In Smith County, Tennessee, James and Mary Thomas very likely stopped to visit with James' sister Sarah, who
o lived on Goose Creek.
After a visit of several days during which time the family rested from their ordeal, James Thomas and his family resumed their journey. From Smith County the comparatively easy trail led to Gallatin and Springfield, Tennesse
to Hopkinsville, in Christian County, Kentucky. After resting there, they left on the final lap of the long trek - the remaining 20 miles to Donaldson Creek, his new home.
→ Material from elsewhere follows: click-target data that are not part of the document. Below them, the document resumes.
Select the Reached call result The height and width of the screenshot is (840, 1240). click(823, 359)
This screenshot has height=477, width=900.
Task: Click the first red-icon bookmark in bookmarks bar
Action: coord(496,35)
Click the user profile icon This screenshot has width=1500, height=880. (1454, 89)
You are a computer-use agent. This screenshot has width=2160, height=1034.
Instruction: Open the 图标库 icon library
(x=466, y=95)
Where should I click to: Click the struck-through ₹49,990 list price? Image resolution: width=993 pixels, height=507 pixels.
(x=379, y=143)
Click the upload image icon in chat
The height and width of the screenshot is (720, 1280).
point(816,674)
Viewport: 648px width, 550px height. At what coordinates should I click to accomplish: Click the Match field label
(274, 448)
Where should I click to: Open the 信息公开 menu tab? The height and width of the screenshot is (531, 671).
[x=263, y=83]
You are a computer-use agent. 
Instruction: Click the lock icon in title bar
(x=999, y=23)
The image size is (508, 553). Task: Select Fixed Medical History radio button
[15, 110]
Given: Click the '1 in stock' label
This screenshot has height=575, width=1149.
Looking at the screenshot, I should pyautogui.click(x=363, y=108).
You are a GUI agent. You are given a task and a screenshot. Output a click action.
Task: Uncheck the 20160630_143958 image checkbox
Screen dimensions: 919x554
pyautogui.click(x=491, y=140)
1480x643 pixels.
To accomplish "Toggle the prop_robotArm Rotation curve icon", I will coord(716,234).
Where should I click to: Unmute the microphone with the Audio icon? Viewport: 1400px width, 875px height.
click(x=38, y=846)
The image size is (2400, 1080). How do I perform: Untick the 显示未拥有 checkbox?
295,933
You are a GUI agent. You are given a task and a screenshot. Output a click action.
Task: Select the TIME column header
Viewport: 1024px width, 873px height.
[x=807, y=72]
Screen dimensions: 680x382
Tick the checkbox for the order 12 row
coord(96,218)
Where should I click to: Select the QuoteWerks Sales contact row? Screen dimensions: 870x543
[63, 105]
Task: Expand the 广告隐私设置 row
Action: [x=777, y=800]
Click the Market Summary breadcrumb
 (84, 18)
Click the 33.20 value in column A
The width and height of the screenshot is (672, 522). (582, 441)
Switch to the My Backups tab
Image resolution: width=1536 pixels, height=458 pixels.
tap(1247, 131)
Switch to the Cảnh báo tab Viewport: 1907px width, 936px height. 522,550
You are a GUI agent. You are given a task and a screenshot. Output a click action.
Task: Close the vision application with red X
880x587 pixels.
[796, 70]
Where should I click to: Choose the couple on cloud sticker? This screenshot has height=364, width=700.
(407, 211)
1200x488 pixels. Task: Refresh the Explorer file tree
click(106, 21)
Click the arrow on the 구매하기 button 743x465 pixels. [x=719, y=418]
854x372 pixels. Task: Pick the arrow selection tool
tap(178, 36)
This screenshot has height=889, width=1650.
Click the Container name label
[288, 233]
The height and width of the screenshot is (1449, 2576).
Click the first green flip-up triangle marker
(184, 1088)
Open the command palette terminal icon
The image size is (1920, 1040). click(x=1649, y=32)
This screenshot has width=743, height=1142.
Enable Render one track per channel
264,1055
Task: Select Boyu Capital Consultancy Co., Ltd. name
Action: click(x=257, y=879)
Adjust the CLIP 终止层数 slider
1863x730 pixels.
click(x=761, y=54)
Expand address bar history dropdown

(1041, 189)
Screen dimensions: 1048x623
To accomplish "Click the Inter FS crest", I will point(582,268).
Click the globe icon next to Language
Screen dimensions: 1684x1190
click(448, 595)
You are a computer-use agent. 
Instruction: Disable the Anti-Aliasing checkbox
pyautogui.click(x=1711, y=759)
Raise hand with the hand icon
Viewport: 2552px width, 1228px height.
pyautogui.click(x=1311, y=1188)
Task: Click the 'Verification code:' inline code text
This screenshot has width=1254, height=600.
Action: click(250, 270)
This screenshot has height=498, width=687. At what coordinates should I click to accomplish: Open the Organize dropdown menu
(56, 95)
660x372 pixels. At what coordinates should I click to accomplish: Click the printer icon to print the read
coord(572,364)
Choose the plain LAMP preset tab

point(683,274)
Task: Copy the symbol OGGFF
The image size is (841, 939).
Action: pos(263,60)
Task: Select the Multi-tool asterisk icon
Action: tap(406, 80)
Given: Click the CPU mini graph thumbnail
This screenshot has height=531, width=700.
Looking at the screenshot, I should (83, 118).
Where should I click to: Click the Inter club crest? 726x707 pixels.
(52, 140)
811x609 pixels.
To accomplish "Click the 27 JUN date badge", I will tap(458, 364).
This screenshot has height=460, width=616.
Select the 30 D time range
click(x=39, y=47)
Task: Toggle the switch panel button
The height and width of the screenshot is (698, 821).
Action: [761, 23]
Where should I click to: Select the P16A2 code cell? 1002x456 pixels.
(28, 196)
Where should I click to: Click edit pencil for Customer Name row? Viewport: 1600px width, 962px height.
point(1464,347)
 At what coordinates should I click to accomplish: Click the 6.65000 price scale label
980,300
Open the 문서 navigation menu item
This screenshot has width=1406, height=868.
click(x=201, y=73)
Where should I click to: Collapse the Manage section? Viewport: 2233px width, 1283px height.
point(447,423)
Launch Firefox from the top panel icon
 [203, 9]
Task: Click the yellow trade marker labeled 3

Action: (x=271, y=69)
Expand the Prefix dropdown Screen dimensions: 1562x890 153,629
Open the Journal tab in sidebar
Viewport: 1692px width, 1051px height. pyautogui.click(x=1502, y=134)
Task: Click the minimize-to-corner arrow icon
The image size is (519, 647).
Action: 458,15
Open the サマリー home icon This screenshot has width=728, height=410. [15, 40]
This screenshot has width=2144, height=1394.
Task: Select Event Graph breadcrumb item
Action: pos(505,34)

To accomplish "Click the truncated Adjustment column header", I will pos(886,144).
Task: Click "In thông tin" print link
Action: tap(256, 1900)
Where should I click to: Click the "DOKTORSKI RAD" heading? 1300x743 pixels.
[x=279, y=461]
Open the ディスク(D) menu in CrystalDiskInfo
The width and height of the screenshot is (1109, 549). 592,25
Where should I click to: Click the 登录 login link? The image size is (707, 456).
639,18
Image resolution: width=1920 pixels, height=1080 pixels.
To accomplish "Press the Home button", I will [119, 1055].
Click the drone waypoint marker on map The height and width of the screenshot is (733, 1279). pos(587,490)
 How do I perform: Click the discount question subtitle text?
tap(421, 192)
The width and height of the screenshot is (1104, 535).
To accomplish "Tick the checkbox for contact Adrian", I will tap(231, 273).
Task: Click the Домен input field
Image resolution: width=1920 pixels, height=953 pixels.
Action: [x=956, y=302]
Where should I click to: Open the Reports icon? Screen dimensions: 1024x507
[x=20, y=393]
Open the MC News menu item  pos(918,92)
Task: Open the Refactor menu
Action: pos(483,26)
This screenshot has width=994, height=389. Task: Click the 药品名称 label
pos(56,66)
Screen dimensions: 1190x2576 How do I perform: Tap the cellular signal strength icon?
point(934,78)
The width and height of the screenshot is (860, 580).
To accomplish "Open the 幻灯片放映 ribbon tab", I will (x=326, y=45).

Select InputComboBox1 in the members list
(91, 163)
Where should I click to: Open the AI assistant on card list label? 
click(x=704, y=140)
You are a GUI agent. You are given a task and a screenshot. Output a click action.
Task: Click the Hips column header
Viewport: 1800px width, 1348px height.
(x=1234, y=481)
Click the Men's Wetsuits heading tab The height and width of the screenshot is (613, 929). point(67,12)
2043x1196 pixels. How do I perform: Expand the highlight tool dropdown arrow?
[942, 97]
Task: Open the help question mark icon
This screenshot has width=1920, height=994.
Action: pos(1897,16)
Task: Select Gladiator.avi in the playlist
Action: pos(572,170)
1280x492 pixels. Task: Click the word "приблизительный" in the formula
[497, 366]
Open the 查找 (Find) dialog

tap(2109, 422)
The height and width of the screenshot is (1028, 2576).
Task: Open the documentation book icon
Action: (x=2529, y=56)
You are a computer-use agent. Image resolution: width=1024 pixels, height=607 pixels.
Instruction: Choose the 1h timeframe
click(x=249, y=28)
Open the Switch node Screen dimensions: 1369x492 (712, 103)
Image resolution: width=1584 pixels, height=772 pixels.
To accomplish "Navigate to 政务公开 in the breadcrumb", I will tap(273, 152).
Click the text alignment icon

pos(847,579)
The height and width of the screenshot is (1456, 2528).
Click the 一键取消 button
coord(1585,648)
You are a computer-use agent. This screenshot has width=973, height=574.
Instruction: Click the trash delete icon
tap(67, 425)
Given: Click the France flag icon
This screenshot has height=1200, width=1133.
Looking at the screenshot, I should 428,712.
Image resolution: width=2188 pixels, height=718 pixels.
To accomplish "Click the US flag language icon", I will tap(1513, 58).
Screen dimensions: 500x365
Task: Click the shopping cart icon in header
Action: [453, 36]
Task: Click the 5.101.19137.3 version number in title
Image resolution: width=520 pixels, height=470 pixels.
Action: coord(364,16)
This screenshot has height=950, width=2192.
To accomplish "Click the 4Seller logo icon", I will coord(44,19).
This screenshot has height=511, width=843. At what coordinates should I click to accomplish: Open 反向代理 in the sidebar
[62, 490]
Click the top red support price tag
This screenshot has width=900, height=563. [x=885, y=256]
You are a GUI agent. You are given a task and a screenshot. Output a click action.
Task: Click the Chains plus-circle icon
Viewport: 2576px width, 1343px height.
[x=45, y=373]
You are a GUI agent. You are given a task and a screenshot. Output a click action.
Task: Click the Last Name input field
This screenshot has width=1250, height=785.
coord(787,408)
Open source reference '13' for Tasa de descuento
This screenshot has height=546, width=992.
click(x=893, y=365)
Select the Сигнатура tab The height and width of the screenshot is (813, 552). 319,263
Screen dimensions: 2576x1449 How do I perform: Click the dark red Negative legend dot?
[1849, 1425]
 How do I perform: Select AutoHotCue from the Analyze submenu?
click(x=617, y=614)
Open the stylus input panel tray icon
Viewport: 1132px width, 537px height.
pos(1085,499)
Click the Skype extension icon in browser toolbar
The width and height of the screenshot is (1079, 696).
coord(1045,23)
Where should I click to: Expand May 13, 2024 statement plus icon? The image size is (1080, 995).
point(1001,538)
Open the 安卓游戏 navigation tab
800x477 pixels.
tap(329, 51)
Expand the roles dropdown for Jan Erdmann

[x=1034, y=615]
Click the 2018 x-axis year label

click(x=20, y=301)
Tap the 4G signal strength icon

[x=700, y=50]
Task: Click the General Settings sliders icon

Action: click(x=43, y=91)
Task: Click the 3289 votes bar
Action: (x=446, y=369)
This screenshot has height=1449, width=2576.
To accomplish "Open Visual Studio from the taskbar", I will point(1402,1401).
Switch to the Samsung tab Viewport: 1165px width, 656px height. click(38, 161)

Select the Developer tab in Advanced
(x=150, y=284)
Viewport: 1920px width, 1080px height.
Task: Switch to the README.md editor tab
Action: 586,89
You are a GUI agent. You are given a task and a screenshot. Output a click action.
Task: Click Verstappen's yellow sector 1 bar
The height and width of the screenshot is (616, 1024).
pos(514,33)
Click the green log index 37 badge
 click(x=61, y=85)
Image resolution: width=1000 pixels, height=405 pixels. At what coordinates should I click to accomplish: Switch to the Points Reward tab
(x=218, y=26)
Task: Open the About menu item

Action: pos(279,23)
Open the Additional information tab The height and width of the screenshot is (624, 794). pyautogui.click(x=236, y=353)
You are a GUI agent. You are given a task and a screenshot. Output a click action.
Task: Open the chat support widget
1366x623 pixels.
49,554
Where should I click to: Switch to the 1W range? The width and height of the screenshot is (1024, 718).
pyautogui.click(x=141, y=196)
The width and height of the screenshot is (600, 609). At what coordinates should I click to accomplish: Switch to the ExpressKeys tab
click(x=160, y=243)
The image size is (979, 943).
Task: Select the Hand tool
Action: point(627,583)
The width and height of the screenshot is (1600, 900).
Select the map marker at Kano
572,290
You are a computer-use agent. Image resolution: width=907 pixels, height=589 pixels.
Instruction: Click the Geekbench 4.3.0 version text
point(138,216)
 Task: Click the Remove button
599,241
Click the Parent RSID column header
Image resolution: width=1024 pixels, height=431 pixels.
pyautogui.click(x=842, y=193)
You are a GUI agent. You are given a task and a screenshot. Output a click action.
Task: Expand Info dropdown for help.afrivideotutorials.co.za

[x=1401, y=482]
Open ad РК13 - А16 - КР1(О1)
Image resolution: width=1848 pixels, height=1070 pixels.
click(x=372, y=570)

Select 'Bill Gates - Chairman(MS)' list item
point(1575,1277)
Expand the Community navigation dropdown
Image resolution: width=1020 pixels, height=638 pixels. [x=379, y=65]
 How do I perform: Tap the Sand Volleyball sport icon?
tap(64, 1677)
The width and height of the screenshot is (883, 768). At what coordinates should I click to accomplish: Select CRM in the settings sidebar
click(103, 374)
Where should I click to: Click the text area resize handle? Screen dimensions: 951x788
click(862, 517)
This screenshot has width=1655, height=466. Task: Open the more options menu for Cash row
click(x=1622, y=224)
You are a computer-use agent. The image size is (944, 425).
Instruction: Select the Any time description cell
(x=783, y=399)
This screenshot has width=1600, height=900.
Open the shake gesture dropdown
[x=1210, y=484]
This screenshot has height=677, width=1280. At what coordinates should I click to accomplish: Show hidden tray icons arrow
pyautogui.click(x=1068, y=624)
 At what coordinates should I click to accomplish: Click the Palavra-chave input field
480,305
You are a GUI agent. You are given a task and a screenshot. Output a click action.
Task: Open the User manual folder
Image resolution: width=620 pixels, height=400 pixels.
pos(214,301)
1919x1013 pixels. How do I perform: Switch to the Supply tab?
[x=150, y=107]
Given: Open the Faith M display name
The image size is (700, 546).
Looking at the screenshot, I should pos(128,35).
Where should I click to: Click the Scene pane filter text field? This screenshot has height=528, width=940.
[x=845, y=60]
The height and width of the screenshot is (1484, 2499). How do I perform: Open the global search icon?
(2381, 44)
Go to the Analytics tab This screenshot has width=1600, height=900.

The secluded valley in which James Thomas II settled, begins at the extreme western edge of an area of Kentucky known as the Barrens, some eight miles east of the Cumberland River. It lies between wooded hills that range up to 700 feet above sea level, and runs almost due west. Physically, the valley has an almost level floor, which
at the head is about 460 feet above sea level, and in its westward course, drops to about 350 feet at the point where the creek empties into the eastern bank of the Cumberland River. It varies in width from about a quarter of a mile to almost a mile near the river.
The first residents in the Donaldson Creek valley entered by a trail that led from the Barrens at a point a few miles from what is now the line that divides Christian and Trigg Counties, down a winding half-mile long hill to the valley floor.
The sight they saw must have been one of welcome relief, for, as one account put it, there were no trees, shrubbery, or undergrowth of any kind across the Barrens between Donaldson Creek and Hopkinsville big enough from which to "obtain a riding switch." Believing that the Barrens would never be worth anything because the land would not grow trees, early settlers sought the more secluded areas along the Donaldson Creek valley where there were springs, a perpetual stream teeming with fish, and forests full of wild game and towering trees suitable for building cabins and other structures so necessary for the pursuit and protection of life in the wilderness. As it turned out, however, much of the Barrens ultimately was converted into some of the best farmland in Kentucky outside of the Bluegrass.
"As time passed, other settlers learned of the rich area along Donaldson Creek and its tributaries and came in increasing numbers with each family being able to locate comfortably at various points along its forested length. In time, too, they would clear land up into the hills and some even staked out claims on the thin-sloiled, less productive high ridges both to the north and to the south."
So it was that one of Western Kentucky's earliest and most productive families camb from their home in North Carolina and started the migration which resulted in what is Trigg County today.